Text for analysis:

Within a week, a mandated reporter appeared at her home on behalf of Child Protective Services, alleging that Lee’s refusal to affirm her daughter’s gender identity constituted abuse.
She filed a federal lawsuit. Lee v. Poudre reached the U.S. Supreme Court, which declined to take the case in October 2025. In a statement respecting the denial of certiorari — joined by Justices Thomas and Gorsuch — Justice Alito wrote that the allegations in the case were “troubling—and tragic” and underscored the “great and growing national importance” of the parental rights question. In her testimony before the committee, Lee described Alito’s statement as calling her family’s experience “troubling, tragic and an issue of growing national importance.”
Lee asked the committee, “Can you just put yourself in my shoes for a minute? Would you want a school doing psychosocial medical interventions on your child and encouraging them to keep secrecy from you?”
She has since helped more than a dozen families work through versions of the same situation. Several of those parents lost custody of their children for one reason: they said no to medical gender interventions.
Rep. Luck asked her whether her experience was isolated. Lee cited the subsequent wave of lawsuits filed across the country — dozens filed nationally, four already at the Supreme Court level — and named several Colorado parents who had gone public after losing custody rights.
The committee did not ask follow-up questions.
Eight votes, no questions
When the testimony phase closed, the committee’s Democratic members offered their explanations.
Espenoza said the constitution didn’t need to do what the courts had already done. “I would not at this time believe that implementing it in the Constitution does more than what the case law already has done.”
Nguyen thanked those who had come to testify. He said he appreciated “your preferences, your stories, speaking your truth,” then told the sponsors he’d vote no. “I just don’t see the urgency of having a constitutional amendment in the rights of parents. Because right now, I believe that parents are able to still take their children to homeschool.”
With a final count of 8 to 3, the resolution was postponed indefinitely.
Bradley’s closing wasn’t a concession. “I didn’t see a single one of you, other than the two on the ends, basically ask questions — which I’ll have to say on the record bothers me. I ask questions for every bill that comes in front of this committee, no matter what I think my outcome might be. I ask the questions so I can understand the policy better.” She suggested the absence of any opposition testimony might reflect how broadly accepted the underlying principle is — or something else entirely. “A broader concern that outcomes here are often decided before testimony is even given.”

Information supplied:
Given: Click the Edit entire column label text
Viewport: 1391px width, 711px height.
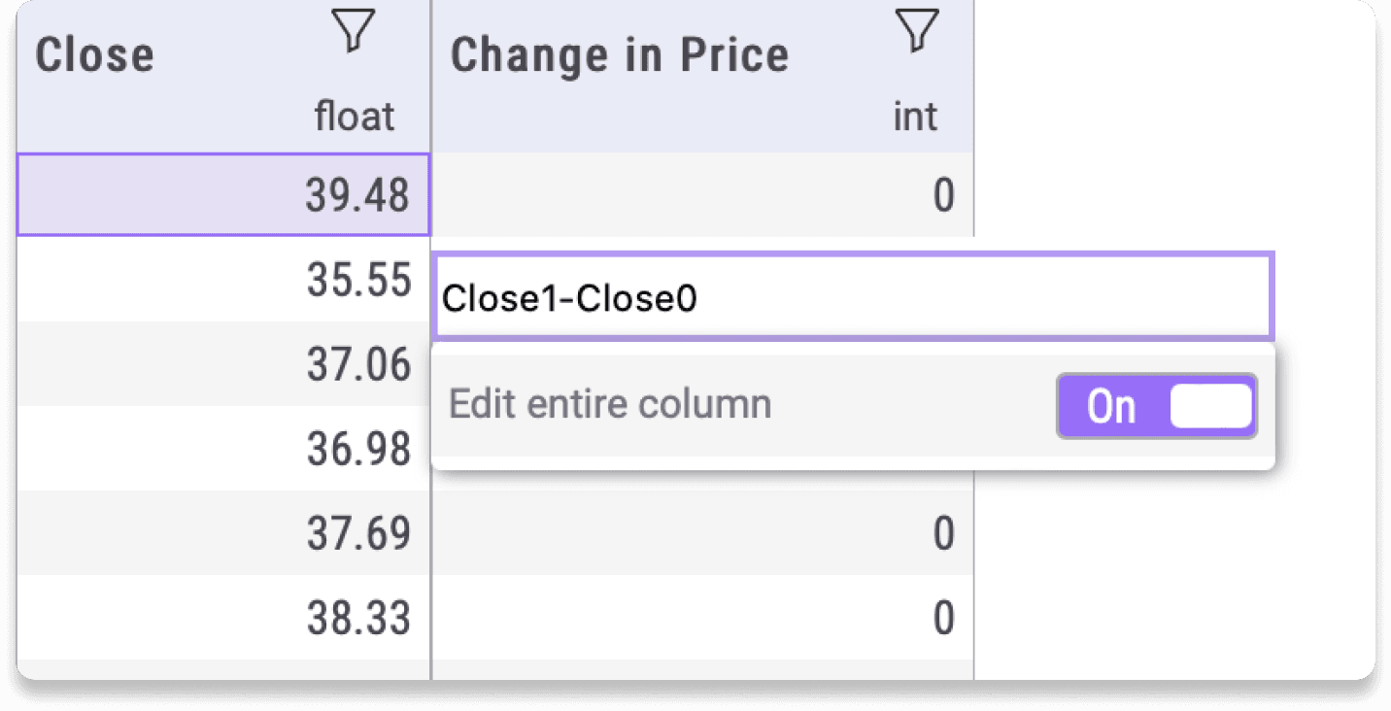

Problem to solve: Rewrite the hearing account from "She has since" up to and including "ask follow-up questions.", substituting "guardianship" for "custody".

Output for this exercise:
She has since helped more than a dozen families work through versions of the same situation. Several of those parents lost guardianship of their children for one reason: they said no to medical gender interventions.
Rep. Luck asked her whether her experience was isolated. Lee cited the subsequent wave of lawsuits filed across the country — dozens filed nationally, four already at the Supreme Court level — and named several Colorado parents who had gone public after losing guardianship rights.
The committee did not ask follow-up questions.